Required task A: Update the rows in the stretch from the one containing "755x525 pixels. At" through the one containing "[x=303, y=17]", replacing "translator" with "converter" and leaving everything else unchanged. Give only those rows.

Document:
- - - -
When is Emergency Lighting Required?

Whether you are building a new facility or found the time to update your current building, did you consider the lighting systems that will guide patrons towards a safe exit in the event of a power outage? Have you wondered when emergency lighting is required? In the content below, we define emergency lighting inverters and explore when and where you must have emergency lighting systems in place.

What is an Emergency Lighting Inverter?

Before exploring when and where an emergency lighting inverter is required, it is paramount to understand the basics of a traditional lighting inverter.

An emergency lighting inverter translates DC battery power into standard AC voltages to provide back-up for lighting systems in the event of an emergency. Additionally, some inverters are designed to generate a continual, filtered power, coined an Uninterruptible Power Supply.

Created for many applications, the purpose of emergency lighting inverters extends beyond emergency lighting. For example, fire alarms systems, exit lighting, lighting control systems, and other safety equipment are often supported by emergency lighting inverters. In general, emergency lighting inverter systems are vital for generating and maintaining light and power during electric outages.

When is Emergency Lighting Required?

Now that we explored the purpose of emergency lighting inverters, we can discuss when emergency lighting is required. Simply put, emergency lighting is always required in all facilities to properly prepare for power outages and emergencies.
- - - -
Task inputs:
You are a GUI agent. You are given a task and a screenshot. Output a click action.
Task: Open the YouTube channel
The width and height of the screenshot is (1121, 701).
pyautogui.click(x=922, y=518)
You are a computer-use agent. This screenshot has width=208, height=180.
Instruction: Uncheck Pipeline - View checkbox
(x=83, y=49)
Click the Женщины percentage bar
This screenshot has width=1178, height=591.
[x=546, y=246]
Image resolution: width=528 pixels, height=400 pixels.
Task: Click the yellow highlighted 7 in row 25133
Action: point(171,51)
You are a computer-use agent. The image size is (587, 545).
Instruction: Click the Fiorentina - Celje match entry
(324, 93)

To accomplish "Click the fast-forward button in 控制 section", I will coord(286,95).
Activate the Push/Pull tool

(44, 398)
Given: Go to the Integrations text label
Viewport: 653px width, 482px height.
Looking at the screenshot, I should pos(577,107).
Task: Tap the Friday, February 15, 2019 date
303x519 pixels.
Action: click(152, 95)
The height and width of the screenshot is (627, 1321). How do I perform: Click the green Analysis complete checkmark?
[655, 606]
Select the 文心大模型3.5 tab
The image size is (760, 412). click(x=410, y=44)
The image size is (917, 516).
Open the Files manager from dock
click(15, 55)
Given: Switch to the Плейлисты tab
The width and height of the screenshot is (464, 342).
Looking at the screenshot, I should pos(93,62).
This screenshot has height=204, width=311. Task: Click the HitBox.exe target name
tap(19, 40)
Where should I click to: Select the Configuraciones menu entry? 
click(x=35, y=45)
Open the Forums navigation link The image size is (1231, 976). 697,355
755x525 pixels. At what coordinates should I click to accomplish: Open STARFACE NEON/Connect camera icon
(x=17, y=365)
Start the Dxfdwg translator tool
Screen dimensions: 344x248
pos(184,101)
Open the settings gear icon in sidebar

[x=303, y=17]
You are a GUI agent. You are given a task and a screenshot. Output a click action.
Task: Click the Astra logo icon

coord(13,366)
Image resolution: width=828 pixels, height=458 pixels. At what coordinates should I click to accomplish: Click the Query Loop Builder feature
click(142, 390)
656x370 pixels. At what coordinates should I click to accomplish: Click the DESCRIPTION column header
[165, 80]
- - - -
Required task B:
For each statement below, say whether it agrees with the text on emergency lighting. Answer yes or no, and quote the deciding words.
(i) Some inverters are designed to produce continual, filtered power known as an Uninterruptible Power Supply.
(ii) Emergency lighting is required only in newly built facilities.
(iii) An emergency lighting inverter converts AC power into DC battery power.

Task answer A:
755x525 pixels. At what coordinates should I click to accomplish: Open STARFACE NEON/Connect camera icon
(x=17, y=365)
Start the Dxfdwg converter tool
Screen dimensions: 344x248
pos(184,101)
Open the settings gear icon in sidebar

[x=303, y=17]

Task answer B:
(i) Yes: "some inverters are designed to generate a continual, filtered power, coined an Uninterruptible Power Supply."
(ii) No: "emergency lighting is always required in all facilities to properly prepare for power outages and emergencies."
(iii) No: "An emergency lighting inverter translates DC battery power into standard AC voltages"